● **SOAL A**
Jelaskan alasan bagian dokumen tentang fotografi human interest menilai mode auto lebih menguntungkan saat kamera harus selalu siaga.
● **SOAL B**
Ulangi baris data di bawah ini tanpa perubahan. Mulailah dari baris pertama dan berhentilah setelah baris yang memuat "pos(372,165)", dengan kedua batas itu ikut disertakan.

● **BAGIAN DOKUMEN**
● ● ● ● ● ● ●

Walaupun demikian, ada beberapa tips yang bisa dicoba untuk meningkatkan peluang menghasilkan foto bertema human interest yang baik.

1) Banyak Membaca Berita
Terlihat tidak ada kaitannya, tetapi karena kebanyakan foto dari “genre” ini diambil di jalanan, seperti street photography, pengetahuan tentang berbagai tema sosial dalam masyarakat dapat memperluas wawasan.

Sebagai contoh, semisal kejadian yang sedang hangat menjadi berita adalah penggusuran kaki lima disuatu tempat, maka, seandainya anda membuat foto tentang itu, pesan yang akan disampaikan oleh foto anda, akan menjadi sangat kuat, dan lebih mampu berbicara.

2) Jeli Melihat Situasi dan Lingkungan Sekitar
Fotografi human interest dalam berbagai hal tidak berbeda jauh dengan fotografi jalanan dan kebanyakan obyeknya pun ada di dalam kehidupan keseharian. Oleh karena itu, teknik hunting fotonya pun tidak berbeda jauh.

Jeli dalam mencari obyek dan momen adalah sebuah keharusan. Terkadang menunggu di satu titik lebih baik dibandingkan terus berjalan karena hal itu memberikan kesempatan seorang fotografer untuk memandang ke sekitar untuk menemukan hal-hal yang menarik.

Seniman Boneka, Fatahillah, Kota, Jakarta

3) Kamera Harus Siap Beraksi
Mau tidak mau. Momen-momen di jalanan tidak akan bisa diulang lagi. Semua terjadi dalam hitungan detik. Dalam hal ini prinsip “decisive moment“-nya Henri Cartier Bresson berlaku.

Kamera harus dalam kondisi standby setiap saat untuk menghindari kehilangan momen-momen. Mode auto akan lebih menguntungkan dalam hal ini karena fotografi human interest lebih mengandalkan pada kekuatan “cerita” dalam potret dibandingkan penerapan teknik fotografi.

Meskipun demikian, seorang fotografer kawakan tetap mungkin mendapatkan sebuah foto yang menarik bahkan dengan mode manual sekalipun karena skillnya dalam menentukan settingan kamera yang tepat.

4) Lensa Zoom Menguntungkan
Salah satu kriteria (meski tidak mutlak dan sulit dibuktikan) adalah sifat alami alias tidak dibuat-buat. Seringkali hal itu terkendala oleh sikap sang obyek yang berubah menjadi kaku dan tidak natural ketika tahu dirinya berada dalam bidikan lensa. Itulah sebabnya seringnya harus ada jarak yang cukup antara yang memotret dengan obyek agar kehadiran kamera tidak mempengaruhi tingkah laku “buruan”.

● ● ● ● ● ● ●

● **BARIS TUGAS INI**
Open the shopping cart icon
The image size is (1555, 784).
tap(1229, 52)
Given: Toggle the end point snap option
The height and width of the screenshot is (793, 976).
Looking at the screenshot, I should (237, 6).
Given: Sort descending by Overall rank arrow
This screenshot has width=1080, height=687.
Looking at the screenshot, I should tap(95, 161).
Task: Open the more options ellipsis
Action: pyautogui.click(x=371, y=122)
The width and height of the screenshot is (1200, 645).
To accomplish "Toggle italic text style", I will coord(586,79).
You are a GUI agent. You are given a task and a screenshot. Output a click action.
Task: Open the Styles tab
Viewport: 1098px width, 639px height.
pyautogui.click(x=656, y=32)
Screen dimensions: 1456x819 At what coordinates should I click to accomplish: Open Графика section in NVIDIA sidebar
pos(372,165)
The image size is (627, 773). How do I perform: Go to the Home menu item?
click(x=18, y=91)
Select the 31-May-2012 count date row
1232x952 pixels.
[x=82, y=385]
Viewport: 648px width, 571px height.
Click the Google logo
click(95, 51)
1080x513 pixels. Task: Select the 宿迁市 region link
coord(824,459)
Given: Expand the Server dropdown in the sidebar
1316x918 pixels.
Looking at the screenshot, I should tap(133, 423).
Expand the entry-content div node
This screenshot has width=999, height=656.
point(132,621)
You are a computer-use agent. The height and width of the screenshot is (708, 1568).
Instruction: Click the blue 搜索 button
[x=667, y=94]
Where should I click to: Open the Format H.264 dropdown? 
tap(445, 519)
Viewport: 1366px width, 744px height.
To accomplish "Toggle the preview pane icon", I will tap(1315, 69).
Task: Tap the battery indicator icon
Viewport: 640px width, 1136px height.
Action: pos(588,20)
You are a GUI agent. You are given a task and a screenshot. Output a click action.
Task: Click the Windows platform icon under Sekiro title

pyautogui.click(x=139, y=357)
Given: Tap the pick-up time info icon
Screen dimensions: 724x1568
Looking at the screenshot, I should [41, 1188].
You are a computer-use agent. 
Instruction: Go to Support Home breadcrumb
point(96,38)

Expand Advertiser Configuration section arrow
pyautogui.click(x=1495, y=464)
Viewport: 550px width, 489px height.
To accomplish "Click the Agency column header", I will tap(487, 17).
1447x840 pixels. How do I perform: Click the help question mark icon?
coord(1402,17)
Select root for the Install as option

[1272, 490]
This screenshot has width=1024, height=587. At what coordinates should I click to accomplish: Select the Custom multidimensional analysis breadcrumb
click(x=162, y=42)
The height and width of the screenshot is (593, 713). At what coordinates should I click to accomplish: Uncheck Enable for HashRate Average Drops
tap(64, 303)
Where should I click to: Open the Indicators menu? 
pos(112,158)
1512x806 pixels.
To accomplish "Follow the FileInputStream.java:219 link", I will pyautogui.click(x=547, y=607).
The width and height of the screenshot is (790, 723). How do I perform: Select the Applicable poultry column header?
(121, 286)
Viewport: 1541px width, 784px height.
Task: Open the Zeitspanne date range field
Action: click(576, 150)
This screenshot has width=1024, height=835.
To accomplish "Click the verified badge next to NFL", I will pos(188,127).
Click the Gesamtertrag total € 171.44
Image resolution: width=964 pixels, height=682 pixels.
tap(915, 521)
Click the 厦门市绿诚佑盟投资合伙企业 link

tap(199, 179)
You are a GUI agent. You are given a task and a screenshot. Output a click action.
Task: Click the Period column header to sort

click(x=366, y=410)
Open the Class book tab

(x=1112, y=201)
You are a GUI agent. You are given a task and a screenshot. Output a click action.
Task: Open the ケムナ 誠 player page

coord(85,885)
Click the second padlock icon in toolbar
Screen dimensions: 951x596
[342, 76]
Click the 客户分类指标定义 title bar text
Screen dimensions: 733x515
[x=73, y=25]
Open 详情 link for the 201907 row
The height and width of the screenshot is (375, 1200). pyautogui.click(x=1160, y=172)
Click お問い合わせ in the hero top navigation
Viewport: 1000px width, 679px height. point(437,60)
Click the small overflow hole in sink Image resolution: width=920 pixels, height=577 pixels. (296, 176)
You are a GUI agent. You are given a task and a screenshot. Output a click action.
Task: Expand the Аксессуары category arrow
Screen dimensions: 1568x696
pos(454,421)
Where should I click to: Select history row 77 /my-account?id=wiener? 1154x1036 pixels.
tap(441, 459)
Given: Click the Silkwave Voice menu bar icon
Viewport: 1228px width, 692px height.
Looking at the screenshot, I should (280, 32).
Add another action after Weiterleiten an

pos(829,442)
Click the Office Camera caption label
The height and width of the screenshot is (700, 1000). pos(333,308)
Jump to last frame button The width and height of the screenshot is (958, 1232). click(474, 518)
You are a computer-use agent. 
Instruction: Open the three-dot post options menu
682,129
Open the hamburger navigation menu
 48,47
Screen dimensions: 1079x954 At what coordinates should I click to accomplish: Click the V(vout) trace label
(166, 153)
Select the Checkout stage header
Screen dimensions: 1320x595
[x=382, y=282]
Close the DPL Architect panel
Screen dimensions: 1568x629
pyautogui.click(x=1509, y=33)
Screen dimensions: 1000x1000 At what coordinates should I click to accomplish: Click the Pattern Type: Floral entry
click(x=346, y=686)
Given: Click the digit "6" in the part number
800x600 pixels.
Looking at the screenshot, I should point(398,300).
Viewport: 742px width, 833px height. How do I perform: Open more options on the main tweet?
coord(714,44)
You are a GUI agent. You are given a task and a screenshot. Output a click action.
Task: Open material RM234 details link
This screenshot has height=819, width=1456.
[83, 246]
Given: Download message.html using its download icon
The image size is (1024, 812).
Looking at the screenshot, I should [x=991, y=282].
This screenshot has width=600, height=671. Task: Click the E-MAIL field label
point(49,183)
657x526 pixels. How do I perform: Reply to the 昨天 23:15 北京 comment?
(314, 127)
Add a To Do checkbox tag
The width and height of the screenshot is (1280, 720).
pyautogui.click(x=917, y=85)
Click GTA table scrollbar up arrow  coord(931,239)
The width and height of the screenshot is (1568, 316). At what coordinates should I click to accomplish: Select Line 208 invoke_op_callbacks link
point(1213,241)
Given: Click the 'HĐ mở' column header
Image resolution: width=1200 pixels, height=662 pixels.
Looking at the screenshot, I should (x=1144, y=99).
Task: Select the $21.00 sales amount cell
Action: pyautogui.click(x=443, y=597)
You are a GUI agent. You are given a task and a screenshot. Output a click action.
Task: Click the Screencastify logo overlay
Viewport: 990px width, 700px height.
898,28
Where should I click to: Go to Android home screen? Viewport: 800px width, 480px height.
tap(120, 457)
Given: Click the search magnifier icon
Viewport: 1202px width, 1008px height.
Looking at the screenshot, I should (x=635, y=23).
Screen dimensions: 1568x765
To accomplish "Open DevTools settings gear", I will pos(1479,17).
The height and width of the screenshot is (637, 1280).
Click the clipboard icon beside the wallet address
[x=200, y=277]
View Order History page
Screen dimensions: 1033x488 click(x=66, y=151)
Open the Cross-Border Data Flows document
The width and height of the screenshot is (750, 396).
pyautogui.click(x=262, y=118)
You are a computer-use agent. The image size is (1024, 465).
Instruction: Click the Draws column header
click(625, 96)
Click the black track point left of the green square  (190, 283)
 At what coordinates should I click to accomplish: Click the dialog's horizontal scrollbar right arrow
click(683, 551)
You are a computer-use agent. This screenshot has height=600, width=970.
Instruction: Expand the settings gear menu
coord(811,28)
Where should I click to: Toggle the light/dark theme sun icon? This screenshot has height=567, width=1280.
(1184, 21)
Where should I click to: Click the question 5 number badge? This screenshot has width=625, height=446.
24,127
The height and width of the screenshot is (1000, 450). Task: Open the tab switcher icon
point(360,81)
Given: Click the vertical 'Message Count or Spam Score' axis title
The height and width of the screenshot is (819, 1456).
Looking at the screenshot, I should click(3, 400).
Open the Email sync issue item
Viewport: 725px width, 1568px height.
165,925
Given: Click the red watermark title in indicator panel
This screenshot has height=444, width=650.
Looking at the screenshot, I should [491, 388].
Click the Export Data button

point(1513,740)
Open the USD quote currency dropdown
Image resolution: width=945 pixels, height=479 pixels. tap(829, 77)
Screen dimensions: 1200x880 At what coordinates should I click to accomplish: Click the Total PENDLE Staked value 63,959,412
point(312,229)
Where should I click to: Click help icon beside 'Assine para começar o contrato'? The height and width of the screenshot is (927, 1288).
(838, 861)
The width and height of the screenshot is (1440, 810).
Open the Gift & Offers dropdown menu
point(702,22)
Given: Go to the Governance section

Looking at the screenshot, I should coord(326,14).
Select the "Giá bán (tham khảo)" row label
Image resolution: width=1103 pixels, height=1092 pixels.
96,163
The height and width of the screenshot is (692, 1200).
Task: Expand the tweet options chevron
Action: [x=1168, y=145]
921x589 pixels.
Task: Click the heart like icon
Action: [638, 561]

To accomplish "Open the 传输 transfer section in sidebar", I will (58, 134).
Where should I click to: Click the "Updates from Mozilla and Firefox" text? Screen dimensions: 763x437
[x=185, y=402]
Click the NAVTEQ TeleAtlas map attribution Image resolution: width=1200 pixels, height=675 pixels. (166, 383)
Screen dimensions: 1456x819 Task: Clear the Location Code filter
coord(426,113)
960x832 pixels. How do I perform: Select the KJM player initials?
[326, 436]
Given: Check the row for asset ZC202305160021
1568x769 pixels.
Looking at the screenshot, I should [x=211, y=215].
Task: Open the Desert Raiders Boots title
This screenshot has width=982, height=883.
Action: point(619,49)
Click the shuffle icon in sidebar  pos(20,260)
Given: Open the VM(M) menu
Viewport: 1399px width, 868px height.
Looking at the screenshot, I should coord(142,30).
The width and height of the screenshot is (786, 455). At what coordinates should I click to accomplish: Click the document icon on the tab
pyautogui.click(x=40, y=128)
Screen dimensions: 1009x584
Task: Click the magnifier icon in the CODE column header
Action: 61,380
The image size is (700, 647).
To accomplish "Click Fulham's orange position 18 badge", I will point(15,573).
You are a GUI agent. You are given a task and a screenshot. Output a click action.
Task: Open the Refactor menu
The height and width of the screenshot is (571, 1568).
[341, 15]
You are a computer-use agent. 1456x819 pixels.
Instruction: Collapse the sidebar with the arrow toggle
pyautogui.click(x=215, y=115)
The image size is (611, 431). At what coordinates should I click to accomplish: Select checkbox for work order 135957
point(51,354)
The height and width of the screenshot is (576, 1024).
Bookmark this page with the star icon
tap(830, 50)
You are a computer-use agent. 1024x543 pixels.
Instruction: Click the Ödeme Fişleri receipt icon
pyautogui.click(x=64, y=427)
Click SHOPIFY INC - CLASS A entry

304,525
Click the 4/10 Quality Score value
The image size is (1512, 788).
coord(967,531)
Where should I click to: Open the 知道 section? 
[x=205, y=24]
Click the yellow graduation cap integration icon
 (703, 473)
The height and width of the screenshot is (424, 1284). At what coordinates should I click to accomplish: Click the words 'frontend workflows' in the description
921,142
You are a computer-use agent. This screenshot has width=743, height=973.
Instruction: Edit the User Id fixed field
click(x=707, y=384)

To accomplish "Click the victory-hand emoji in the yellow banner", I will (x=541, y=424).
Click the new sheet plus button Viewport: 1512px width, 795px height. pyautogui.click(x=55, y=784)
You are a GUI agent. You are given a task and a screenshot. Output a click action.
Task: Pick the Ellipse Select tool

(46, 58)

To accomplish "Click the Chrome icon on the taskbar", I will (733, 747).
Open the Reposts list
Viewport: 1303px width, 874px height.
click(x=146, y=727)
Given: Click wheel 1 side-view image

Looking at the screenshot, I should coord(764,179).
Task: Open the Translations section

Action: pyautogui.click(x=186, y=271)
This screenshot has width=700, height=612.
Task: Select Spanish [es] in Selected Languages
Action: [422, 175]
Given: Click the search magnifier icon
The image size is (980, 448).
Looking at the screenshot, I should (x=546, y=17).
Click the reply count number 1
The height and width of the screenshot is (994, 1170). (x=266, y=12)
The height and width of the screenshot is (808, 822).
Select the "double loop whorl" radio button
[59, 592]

● ● ● ● ● ● ●

● **JAWABAN A**
Mode auto lebih menguntungkan karena fotografi human interest lebih mengandalkan kekuatan "cerita" dalam potret daripada penerapan teknik fotografi.

● **JAWABAN B**
Open the shopping cart icon
The image size is (1555, 784).
tap(1229, 52)
Given: Toggle the end point snap option
The height and width of the screenshot is (793, 976).
Looking at the screenshot, I should (237, 6).
Given: Sort descending by Overall rank arrow
This screenshot has width=1080, height=687.
Looking at the screenshot, I should tap(95, 161).
Task: Open the more options ellipsis
Action: pyautogui.click(x=371, y=122)
The width and height of the screenshot is (1200, 645).
To accomplish "Toggle italic text style", I will coord(586,79).
You are a GUI agent. You are given a task and a screenshot. Output a click action.
Task: Open the Styles tab
Viewport: 1098px width, 639px height.
pyautogui.click(x=656, y=32)
Screen dimensions: 1456x819 At what coordinates should I click to accomplish: Open Графика section in NVIDIA sidebar
pos(372,165)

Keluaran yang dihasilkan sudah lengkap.